You may want to use a strategy in which you play
with the learning rate and the translation scale.
At the low levels of the pyramid is not worth to
do any rotation optimization, the objects will
probably be so blurred that only translations may
be interesting.
Before going any further to the other pyramid
levels, make sure that level 0 is converging for
an almost pure translation.
You can do this by selecting a translation scale
that will make negligeable the rotational term
of the QuaterionRigid3D transform.
It is very helpful to connect an Observer to the
optimizer and monitor the values of the metric
through the iterations. You will see many of such
plots in the SoftwareGuide. They usually provide
a very good indication on how to increase/reduce
the step size of the optimizer.
Once you get level 0 converging for translations,
you can relax the translation-scaling and let the
quaternion terms participate in the optimization.
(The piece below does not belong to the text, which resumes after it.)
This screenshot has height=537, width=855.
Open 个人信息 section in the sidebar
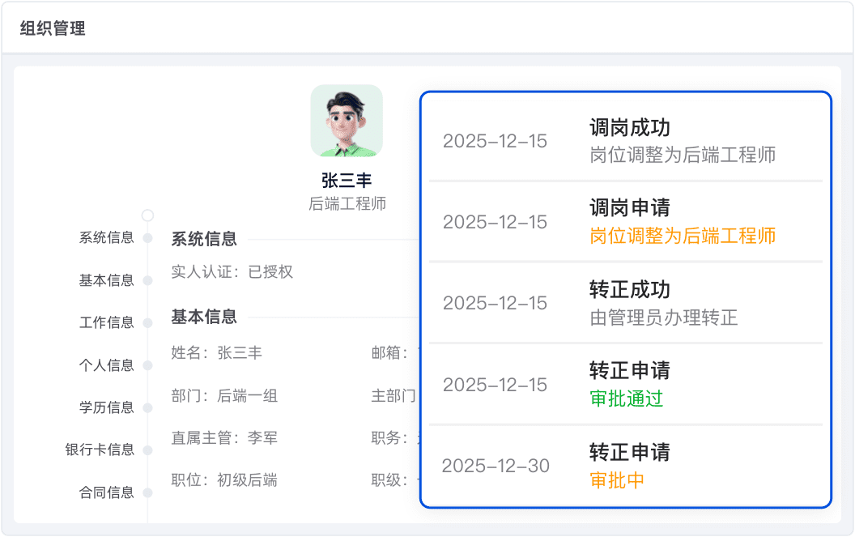[x=106, y=365]
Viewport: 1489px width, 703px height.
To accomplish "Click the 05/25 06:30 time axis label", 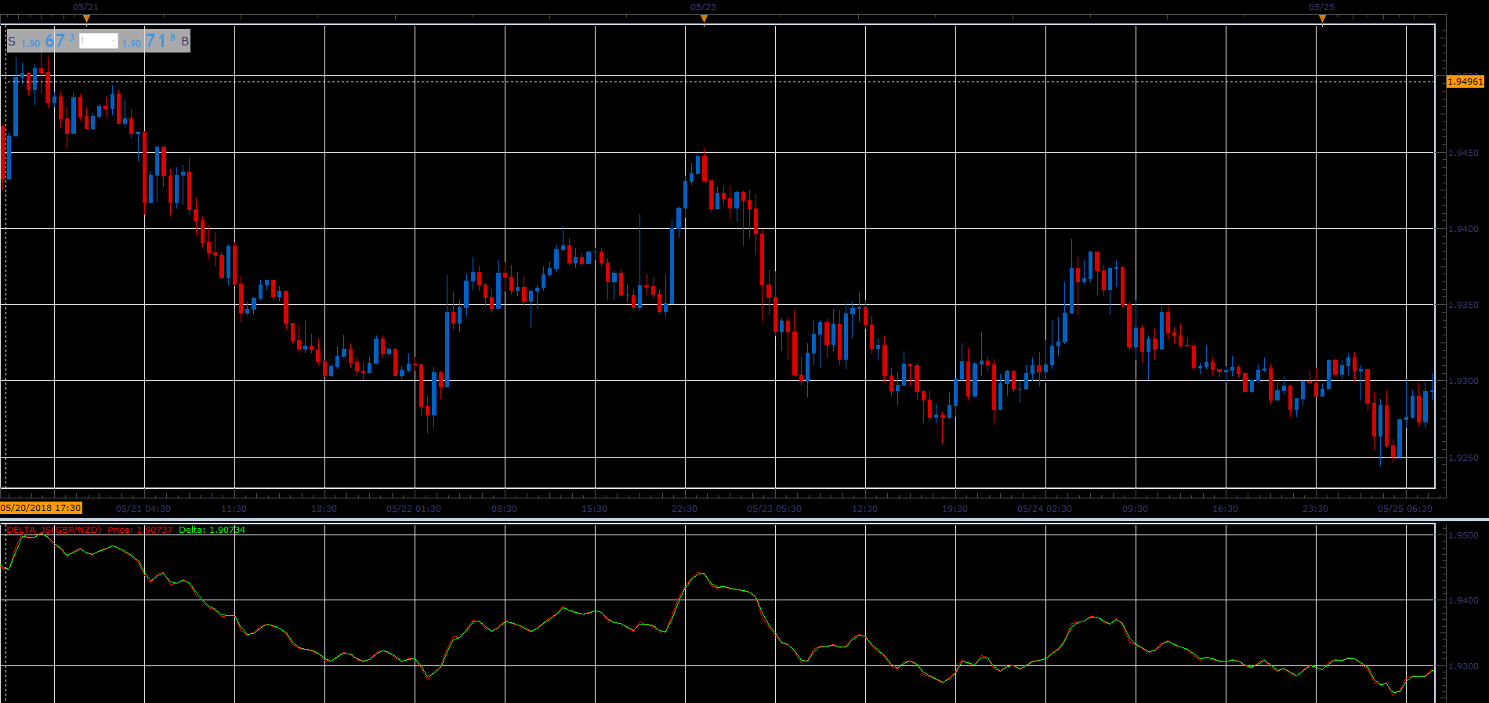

The modification of the translation parameters
can be done from the Observer you connect to the
registration method.
Try solving one level of the pyramid at a time.
It is in general useless to move to a next level
before the registration converges at the current
one.
Please let us know if you find further problems.
Regards,
Luis
----------------------
ravi sharma wrote:
> Hi,
> I am now using QuaternionGradientDescentOptimizer
> for 3D Registration.I am using a
> MultiResolutionstrategy and am trying to align images
> that are of by about 12 degrees over a rotation axis
> and 3 to 4 mm translations.I am using
> MattesMutualInformation as my metric.
> I set the quaterniontransform parameters
> as{0,0,0,1,0,0,0} which is the identity transform.The
> problem is that I just cant fathom what learning rate
> to use.If I use a learning rate of 0.3 at level 0 of
> registration then step size becomes so big that the
> final image is even more misaligned(20 iterations at
> level 0..increasing at subsequent levels) but if I use
> a learning rate of 0.01 it makes no change to the
> moving image.If there is a way to check passing Local
> Optima with larger step sizes please tell me or if any
> other suggestions then I shall be thankful.